Republicans are staring down a shrinking number of days to check off their list of priorities as the August recess looms.

With a tax reform bill no longer expected before September, lawmakers say it is too complicated to fast-track as they had initially hoped—though Republican leaders still hope to move a bill this calendar year. But the longer they wait, the closer they get to the pressure cooker of 2018 elections. An overhaul of the tax code, especially one that is revenue-neutral, will have winners and losers. Lawmakers hope to put as much time as possible between a vote on a tax bill and the day taxpayers go to the polls.

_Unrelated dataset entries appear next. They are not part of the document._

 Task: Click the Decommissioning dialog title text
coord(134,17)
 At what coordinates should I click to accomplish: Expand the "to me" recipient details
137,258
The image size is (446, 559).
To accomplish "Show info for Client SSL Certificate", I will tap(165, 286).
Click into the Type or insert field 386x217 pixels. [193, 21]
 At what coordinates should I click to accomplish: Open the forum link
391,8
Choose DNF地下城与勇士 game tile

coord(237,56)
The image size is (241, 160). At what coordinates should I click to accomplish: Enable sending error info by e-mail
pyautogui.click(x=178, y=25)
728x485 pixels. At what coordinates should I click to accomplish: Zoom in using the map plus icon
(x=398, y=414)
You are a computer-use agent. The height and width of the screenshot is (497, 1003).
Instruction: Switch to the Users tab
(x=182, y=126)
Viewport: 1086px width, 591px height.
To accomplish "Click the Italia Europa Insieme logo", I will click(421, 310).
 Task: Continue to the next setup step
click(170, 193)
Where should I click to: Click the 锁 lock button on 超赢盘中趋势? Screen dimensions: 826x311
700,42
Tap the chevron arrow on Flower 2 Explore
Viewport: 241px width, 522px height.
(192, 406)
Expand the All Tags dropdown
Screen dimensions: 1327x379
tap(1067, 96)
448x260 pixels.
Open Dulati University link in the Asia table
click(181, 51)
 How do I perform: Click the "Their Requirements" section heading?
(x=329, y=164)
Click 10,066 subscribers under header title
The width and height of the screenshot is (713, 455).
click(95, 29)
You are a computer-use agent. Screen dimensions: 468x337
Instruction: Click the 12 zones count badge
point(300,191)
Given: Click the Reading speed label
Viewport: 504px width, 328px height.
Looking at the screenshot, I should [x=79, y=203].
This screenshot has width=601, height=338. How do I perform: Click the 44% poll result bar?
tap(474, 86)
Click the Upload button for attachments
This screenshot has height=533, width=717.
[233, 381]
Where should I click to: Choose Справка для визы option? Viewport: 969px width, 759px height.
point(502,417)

“It seems the window of opportunity for tax reform is really shrinking. That’s despite, I think, best efforts to get it done,” said Marc J. Gerson, a member at Miller & Chevalier Chartered. As legislative days start to dwindle in number, there will be a certain amount of year-end legislation—fiscal or otherwise—that Congress will have to deal with, he said. “I think members will start to feel that the election is coming really early.”

Lawmakers and observers agree that the scope of tax reform, combined with a health care reform bill that languished before passing the House in May, has complicated the legislative agenda. To give themselves the best chance of passing tax reform in the fall, lawmakers can’t afford delays.

Here are the four must-move items to address before the five-week August recess:

1. Resolve Health Care

Senate Republicans say they plan to vote on their version of a health care bill before the July 4 recess, which is welcome news across the Capitol, though in June 12 comments to reporters, Senate Majority Whip John Cornyn (R-Texas) said he expects a vote by August. Passing the bill would give Republicans momentum, but even if it fails, it is necessary to move on and focus solely on tax reform, lawmakers, staffers, and practitioners told Bloomberg BNA.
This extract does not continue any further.